On Wed, 8 Jun 2016 19:09:57 -0700 (PDT),

wrote:

Hello, I have a Rheem heat pump, model Rpnl-043jaz. The lights in
my house all flicker every time it goes on....Will the hard start
kit resolve this problem?


A hard start might actually make that worse. It does just what it
implies. It adds an extra capacitor to the motor to kick it harder
on the start. This is used when the compressor is getting old and
will not kick over reliably on it's own.


A slight flickering is normal on central hvac startup, depending on
the size of the unit and the panel amperage rating. If the unit is
equipped with a hard start pack, it may not cause any
flickering/dimming effect when powered up.

If it doesn't have this hard start pack though, it could cause the
flicker/dimming without anything actually being 'wrong' with the OPs
electrical system.

On a dead stop, the motor is pulling more amps than it would during a
run phase; a considerable amount more, actually. The additional (but
temporary) request for more amps is causing the temporary flickering
or dimming effect.

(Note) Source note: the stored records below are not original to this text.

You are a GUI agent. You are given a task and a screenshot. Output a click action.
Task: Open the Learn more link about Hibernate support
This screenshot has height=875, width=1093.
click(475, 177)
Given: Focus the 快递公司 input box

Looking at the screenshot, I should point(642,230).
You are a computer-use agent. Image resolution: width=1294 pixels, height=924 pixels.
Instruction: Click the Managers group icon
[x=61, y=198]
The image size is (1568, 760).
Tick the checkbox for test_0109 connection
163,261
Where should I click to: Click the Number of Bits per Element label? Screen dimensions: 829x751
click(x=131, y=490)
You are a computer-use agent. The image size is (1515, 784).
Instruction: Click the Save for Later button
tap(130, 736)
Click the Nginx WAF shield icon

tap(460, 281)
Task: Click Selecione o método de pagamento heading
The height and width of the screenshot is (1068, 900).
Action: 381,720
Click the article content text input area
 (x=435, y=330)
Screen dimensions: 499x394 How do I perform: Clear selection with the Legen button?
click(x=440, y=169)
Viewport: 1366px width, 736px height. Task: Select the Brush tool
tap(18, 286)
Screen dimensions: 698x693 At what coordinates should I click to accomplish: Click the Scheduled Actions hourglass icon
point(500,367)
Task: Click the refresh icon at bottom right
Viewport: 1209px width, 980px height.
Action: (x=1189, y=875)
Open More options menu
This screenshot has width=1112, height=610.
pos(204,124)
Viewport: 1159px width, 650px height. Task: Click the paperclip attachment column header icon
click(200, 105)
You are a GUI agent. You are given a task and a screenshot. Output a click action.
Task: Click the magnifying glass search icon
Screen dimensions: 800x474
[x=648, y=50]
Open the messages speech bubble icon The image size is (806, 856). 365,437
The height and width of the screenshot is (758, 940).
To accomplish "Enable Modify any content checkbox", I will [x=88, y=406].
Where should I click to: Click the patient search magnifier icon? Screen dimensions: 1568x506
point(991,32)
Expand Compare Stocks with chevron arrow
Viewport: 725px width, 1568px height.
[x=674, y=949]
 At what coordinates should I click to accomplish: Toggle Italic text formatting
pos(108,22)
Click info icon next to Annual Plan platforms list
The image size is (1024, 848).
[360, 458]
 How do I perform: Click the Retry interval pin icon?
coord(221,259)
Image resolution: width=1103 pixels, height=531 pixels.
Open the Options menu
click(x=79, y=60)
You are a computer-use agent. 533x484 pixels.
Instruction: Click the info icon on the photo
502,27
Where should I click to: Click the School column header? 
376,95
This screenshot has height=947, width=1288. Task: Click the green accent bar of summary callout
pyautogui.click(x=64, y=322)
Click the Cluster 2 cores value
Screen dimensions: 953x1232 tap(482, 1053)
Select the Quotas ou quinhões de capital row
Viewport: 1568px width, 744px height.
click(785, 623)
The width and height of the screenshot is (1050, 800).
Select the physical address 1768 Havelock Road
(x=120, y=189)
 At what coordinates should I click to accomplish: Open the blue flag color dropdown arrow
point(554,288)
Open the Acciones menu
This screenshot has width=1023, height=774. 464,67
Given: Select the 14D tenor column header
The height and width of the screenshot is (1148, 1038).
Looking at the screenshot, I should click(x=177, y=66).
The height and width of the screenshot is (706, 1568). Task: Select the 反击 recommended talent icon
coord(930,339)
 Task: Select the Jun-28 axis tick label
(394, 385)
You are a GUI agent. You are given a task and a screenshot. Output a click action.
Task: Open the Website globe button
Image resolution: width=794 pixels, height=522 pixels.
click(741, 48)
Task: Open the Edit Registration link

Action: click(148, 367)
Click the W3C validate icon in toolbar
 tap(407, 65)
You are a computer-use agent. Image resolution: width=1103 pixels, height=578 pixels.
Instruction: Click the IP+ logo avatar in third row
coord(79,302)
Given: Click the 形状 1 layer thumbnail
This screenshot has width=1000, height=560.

A hard start kit if properly installed and of
sufficient size for the compressor it's going to be used with, should
reduce if not outright eliminate the dimming effect because it's
taking some of the load stress off the power source. Atleast, that's
been my experience and that of others I know who do hvac
professionally for a living. --- I'm not hvac, I'm electrical/IT.

I'm confused about why you wrote that installing a hard start could
make it worse? I would think the opposite would occur. It's reducing
the load being placed on the panel by the compressor when it's used.

http://preview.tinyurl.com/gpb5dhk

http://www.achrnews.com/articles/119...ard-start-kits

It's the same concept as placing a cap into your cars electrical
system so that the amplifier you just had to have won't seriously dim
your headlights and/or stallout the car when a bass note of
sufficient strength hits at a decent volume.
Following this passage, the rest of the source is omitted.